As part of a financing arrangement to acquire an external group, a Dutch energy network company issued fixed-to-floating rate perpetual capital securities for a total amount of EUR 500 million on Euronext Amsterdam.
The perpetual securities were ranked on an equal footing (pari passu) with preference shares, had no fixed maturity date, and the interest remuneration did not depend on the profit of the borrower.
The Dutch tax authorities disallowed the deductibility of the interest costs connected with the perpetual securities on the basis that they should be considered as an equity contribution and not debt.
Furthermore, the Dutch tax authorities stated that the perpetual securities should be considered as a profit participating loan due to the perpetuality, subordination, and the possibility for the debtor to suspend interest payments.
Dutch tax treatment of debt and equity
In general, subject to (non-)statutory restrictions on interest deduction, costs related to debt financing are deductible for Dutch tax purposes; payments related to equity financing are non-deductible for Dutch tax purposes.
Consequently, companies arrange the financing of their operations in such a matter to meet the qualification as debt for Dutch tax purposes to assure the benefit of tax deductibility.
Established Dutch case law has set out a defined framework on how financial instruments are classified as debt or equity for Dutch tax purposes.
In principle, whether a financial instrument is considered as debt or equity is determined based on its civil law classification. The determining characteristic to qualify a financial instrument as a loan is the existence of a repayment obligation by the debtor.
Hence, if the recipient of financing is not obliged to repay the amount, the financial instrument is, in principle, not considered to be a loan for Dutch tax purposes.
However, the following three exceptions exist that re-characterise the loan to equity for Dutch tax purposes. These exceptions are sham loans (schijnlening), loss financing loans (bodemlozeputleningen), and profit-participating loans (deelnemerschapslening).
Therefore, a loan qualifying as debt for Dutch civil law purposes which is not a sham loan, a loss financing loan, or a participating loan, is considered debt for tax purposes.
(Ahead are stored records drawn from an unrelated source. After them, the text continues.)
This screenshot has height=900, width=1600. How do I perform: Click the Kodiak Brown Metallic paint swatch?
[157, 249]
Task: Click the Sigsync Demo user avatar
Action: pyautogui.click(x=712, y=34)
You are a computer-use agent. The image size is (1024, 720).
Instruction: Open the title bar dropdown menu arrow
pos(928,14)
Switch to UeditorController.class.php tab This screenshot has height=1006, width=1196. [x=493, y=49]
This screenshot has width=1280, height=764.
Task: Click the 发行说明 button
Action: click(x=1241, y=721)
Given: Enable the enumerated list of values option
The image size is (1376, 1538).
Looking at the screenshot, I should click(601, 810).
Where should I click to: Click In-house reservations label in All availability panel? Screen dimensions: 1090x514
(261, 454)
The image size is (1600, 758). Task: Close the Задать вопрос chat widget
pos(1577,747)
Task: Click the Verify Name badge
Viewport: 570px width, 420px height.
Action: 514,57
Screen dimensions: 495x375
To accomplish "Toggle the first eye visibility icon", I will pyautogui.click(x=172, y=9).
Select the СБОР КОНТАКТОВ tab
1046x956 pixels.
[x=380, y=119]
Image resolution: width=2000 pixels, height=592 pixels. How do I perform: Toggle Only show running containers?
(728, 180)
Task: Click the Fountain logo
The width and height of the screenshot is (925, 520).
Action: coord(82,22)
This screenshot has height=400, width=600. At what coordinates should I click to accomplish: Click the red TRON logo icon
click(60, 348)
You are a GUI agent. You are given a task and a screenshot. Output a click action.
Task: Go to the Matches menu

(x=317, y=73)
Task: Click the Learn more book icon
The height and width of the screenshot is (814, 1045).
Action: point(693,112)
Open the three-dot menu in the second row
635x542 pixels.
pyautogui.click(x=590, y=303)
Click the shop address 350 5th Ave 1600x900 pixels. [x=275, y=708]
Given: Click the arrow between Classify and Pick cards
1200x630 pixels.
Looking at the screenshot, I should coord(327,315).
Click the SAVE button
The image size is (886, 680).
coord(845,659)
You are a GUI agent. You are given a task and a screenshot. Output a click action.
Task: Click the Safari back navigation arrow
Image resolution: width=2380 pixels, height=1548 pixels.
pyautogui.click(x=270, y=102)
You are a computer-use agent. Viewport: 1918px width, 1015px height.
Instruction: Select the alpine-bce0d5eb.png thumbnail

A loan is considered to be a profit participating loan (deelnemerschapslening) if the loan has a term that is indefinite or longer than 50 years, the loan is subordinated to ordinary creditors, and the interest is depended almost entirely on profits of the debtor.
With respect to equity financing, it follows from case law that financial instruments that qualify as equity for Dutch civil law are treated as equity for Dutch tax purposes without any exemption to re-characterise equity to debt for tax purposes.
Dutch Supreme Court ruling
The Netherlands Supreme Court has upheld the Court of Appeal’s judgement, considering the perpetual securities as a loan for Dutch tax purposes.
The Supreme Court reasoned that the loan qualifies as debt for Dutch civil law purposes due to the repayment obligation. Therefore, the classification of debt should be followed for Dutch tax purposes even though the term of the loan is perpetual.
With respect to the Dutch tax authorities’ second argument that the loan (materially) qualifies as a participating loan, the Dutch Supreme Court holds a strict formal interpretation of the requirements as set out in case law (see above) and concludes that the conditions are not met to requalify the perpetual securities as equity for tax purposes. Consequently, the interest payments in connection with the perpetual securities are deductible for Dutch tax purposes.
The Dutch Supreme Court ruling is welcome and reaffirms that conditional repayment obligations and possible uncertainties do not impact the long-established rule that financial instruments that qualify as loan for Dutch civil law purposes should, in general, be considered to be debt for Dutch tax purposes.